Spray some shaving cream onto an old cooking pan, on a tray, or straight onto the table and let your kid at it! Once it’s smoothed out, they can draw pictures, shapes, letters, numbers, etc… in it. (You might want to set some ground rules so that the shaving cream doesn’t end up everywhere… i.e. keep the shaving cream on the table, no clapping your hands hard or slapping the shaving cream, etc..)
You can also do this activity on shower/ bath tub walls, and let your kid stand up and draw.
If your child learns well with hands-on sensory activities, this is a great way to practice letters, shapes, numbers, and their name.
** Shaving cream usually smells strong. If you use a pan or tray, the smell may seep into it. Two solutions are to clean it with baking soda when you’re done, or to line the tray with aluminum foil (which actually looks pretty cool underneath of the drawings).
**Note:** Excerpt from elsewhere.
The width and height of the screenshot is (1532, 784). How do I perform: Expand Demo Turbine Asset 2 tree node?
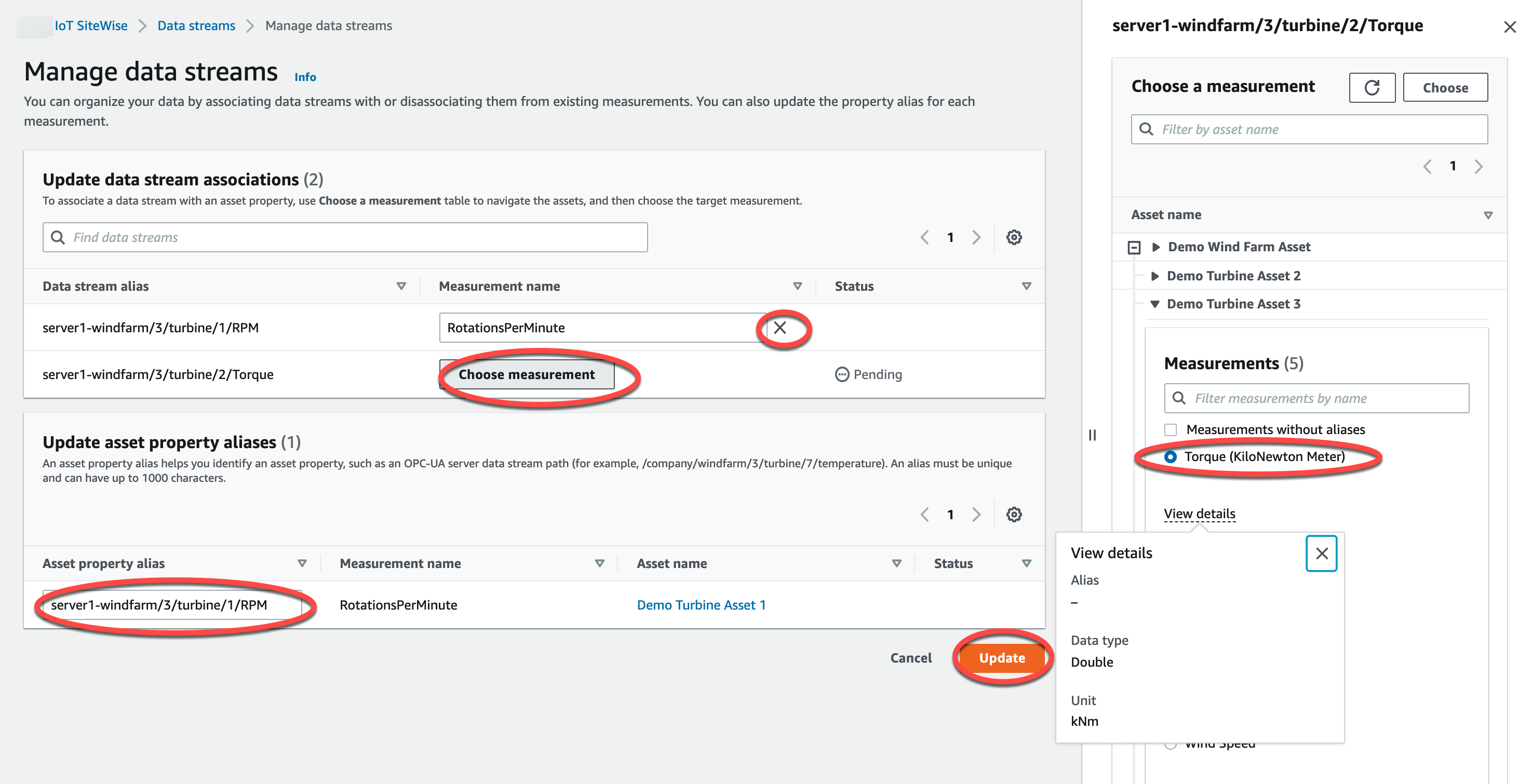tap(1155, 276)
This might not be the prettiest activity, but it’s totally fun! When your sidewalk chalk gets left out in the rain, you can use it to draw on windows. If you know it’s going to rain, leave a piece of chalk out on purpose! It’s a great rainy day activity!
You can also have your kiddo dip dry chalk into water, instead of waiting for rain. Between the dipping and the drawing, it should keep them busy for a while!
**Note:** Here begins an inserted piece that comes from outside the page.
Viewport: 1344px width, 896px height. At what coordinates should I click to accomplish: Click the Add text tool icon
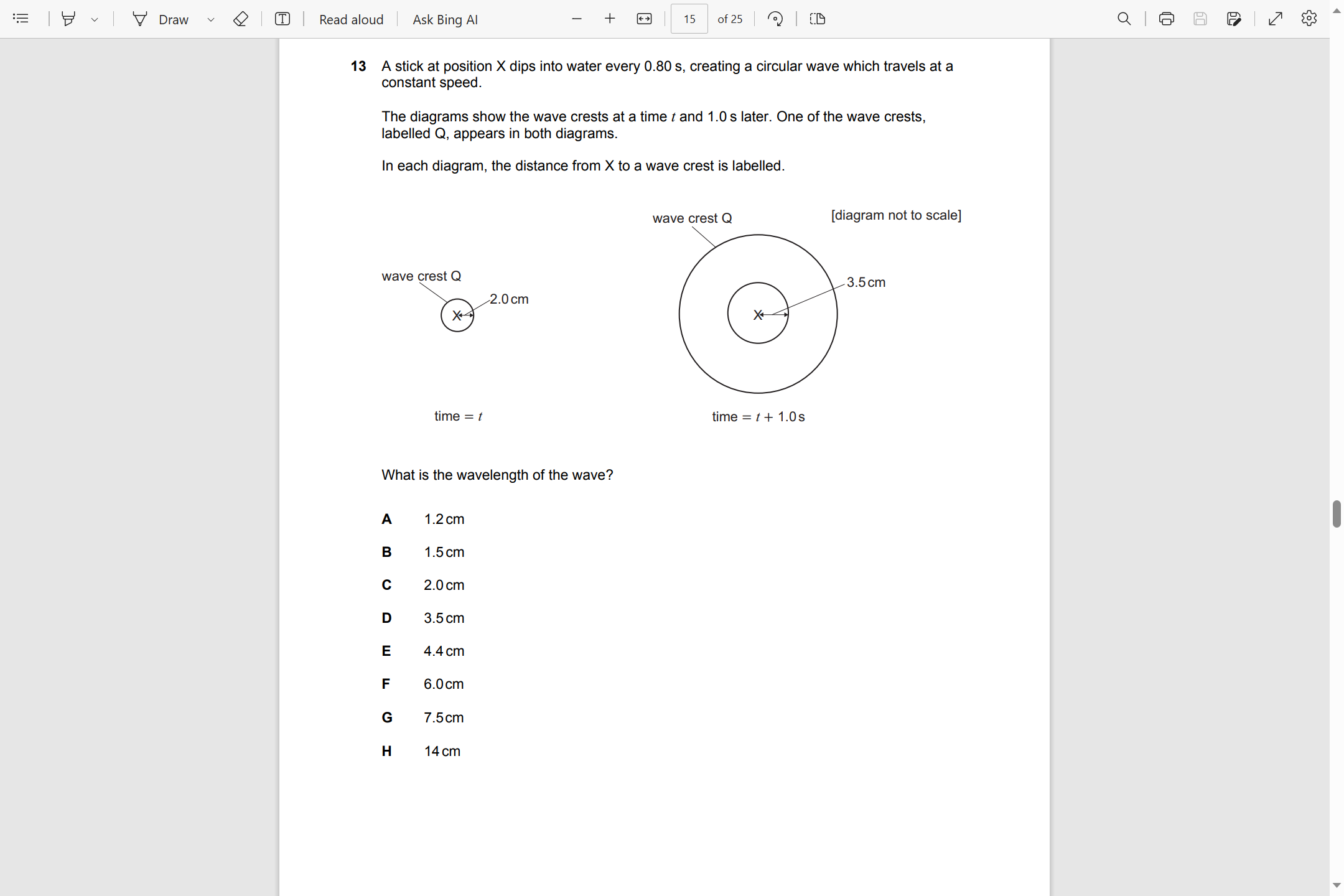[282, 19]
-Talk with your kid about how water changes the chalk. Compare and contrast a dry piece of chalk with a wet piece.
– Use this activity to practice drawing shapes, writing letters and writing numbers
Name game! Start with some thin fabric (I used white and had my daughter color on it, so she was more involved), and cut out the letters of your child’s name. Apply a thin layer of glue to the letters and lay them flat onto some smooth stones. After they’ve dried, paint over them with modge podge (your kid can do this part). Once the stones are completely dry, they’re ready to play with.
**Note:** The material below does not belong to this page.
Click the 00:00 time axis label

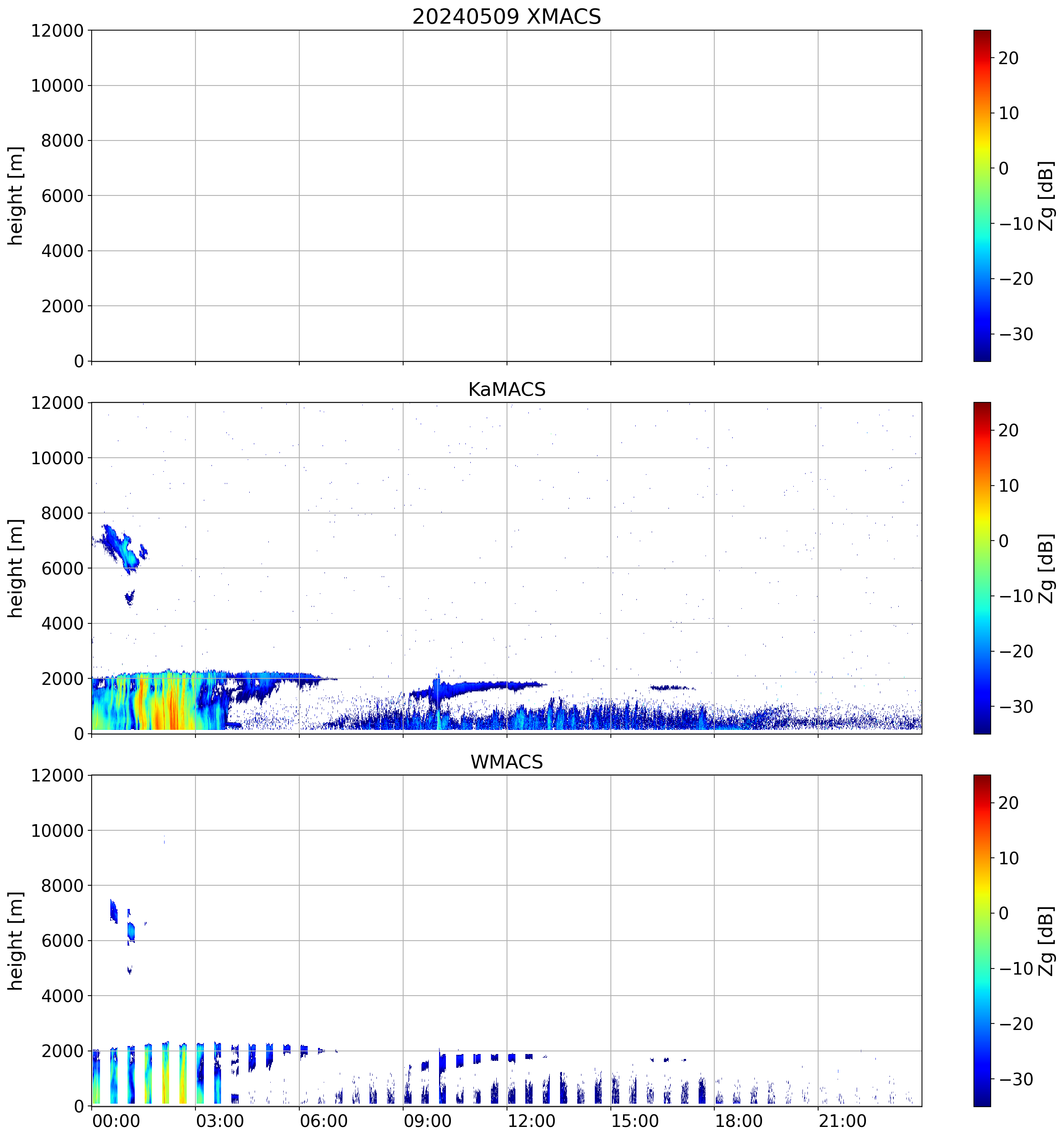116,1121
Use the letter stones for letter and name recognition. As your kid begins to recognize the letters, they can practice putting them in the right order by lining up the stones to spell their name.
An easier way: If you’re not up for cutting letters out of fabric, you can have your kiddo paint the rocks and then you can paint the letters on.
Going on a “stone hunt” prior to doing this project is a great opportunity to incorporate counting, size and shape skills (how many stones, what size and what kind of shape).
-You can make these stones with numbers 1-10 to practice number order, counting and recognition.
First you kiddo gets to look through a magazine and go on a “letter hunt” (or number hunt). As they identify the letters, they can cut them out. Finally, they glue them onto a piece of construction paper. For a little more cutting practice, they can cut out pictures/ colors from the magazine to use as a background for their letters.